Equilibrium stability is crucial when analyzing the behavior of systems governed by differential equations. It tells us whether small perturbations or deviations from an equilibrium point lead to system stability or instability.

• For linear systems like the one in the exercise, stability is determined by the real parts of the eigenvalues.
• If the real parts are positive, as with eigenvalues \( 1 \pm i \sqrt{2} \) in our example, the equilibrium point \((0,0)\) is unstable. This scenario is known as an unstable spiral.
• Conversely, if the real parts were negative, the equilibrium would be stable, attracting trajectories towards it. If the real parts were zero, we would have a center, indicating stability but with no tendency to spiral inwards or outwards.

The stability classification, which is heavily influenced by the sign of the real parts of the eigenvalues, helps predict long-term behavior of dynamical systems near equilibrium.

The characteristic equation plays a vital role in determining the eigenvalues of a matrix.
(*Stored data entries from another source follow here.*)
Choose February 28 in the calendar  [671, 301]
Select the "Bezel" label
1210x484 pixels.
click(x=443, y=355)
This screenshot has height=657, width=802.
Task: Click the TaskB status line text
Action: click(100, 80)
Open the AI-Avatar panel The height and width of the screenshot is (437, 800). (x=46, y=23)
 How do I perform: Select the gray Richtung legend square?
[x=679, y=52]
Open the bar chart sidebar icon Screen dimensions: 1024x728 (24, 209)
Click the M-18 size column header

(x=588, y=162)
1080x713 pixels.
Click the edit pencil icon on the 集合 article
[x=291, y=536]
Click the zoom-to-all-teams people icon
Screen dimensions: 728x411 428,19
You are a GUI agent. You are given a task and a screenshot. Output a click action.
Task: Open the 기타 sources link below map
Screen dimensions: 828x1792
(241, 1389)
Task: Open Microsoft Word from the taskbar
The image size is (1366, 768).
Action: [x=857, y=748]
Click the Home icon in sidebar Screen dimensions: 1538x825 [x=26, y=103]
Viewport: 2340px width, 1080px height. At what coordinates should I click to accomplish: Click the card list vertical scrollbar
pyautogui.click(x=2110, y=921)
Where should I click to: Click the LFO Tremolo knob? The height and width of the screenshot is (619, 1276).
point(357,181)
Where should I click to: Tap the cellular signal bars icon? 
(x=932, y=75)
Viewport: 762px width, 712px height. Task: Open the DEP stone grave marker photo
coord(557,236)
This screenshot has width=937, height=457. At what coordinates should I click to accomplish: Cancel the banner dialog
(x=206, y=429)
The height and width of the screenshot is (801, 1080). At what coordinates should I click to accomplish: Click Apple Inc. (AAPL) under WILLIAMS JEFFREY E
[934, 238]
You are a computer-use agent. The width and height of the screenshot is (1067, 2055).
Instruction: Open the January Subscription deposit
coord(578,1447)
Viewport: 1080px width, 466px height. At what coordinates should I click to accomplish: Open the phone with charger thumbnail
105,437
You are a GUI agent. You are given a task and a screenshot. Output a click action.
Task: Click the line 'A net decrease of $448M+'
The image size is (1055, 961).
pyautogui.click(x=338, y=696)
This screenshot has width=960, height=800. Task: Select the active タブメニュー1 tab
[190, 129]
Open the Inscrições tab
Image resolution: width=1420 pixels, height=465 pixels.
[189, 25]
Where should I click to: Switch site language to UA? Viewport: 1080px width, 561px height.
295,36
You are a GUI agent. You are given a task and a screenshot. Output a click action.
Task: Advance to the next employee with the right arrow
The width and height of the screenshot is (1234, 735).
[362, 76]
Constructing this equation involves forming the determinant of the matrix \( A \) minus \( \lambda \) times the identity matrix \( I \).

• For the matrix in our example, \( A = \left[ \begin{array}{rr} 2 & -1 \ 3 & 0 \end{array} \right] \), the characteristic equation is \( \det(A - \lambda I) = 0 \).
• The calculation begins with creating the matrix \( A - \lambda I = \left[ \begin{array}{rr} 2 - \lambda & -1 \ 3 & -\lambda \end{array} \right] \).
• Next, solve the determinant of this matrix, yielding the polynomial \( \lambda^2 - 2\lambda + 3 = 0 \).

This quadratic equation encapsulates the dynamics and characteristics of the system, offering insight into the nature of equilibrium through its roots, the eigenvalues. Understanding and solving the characteristic equation is key to exploring how different perturbations can affect system stability.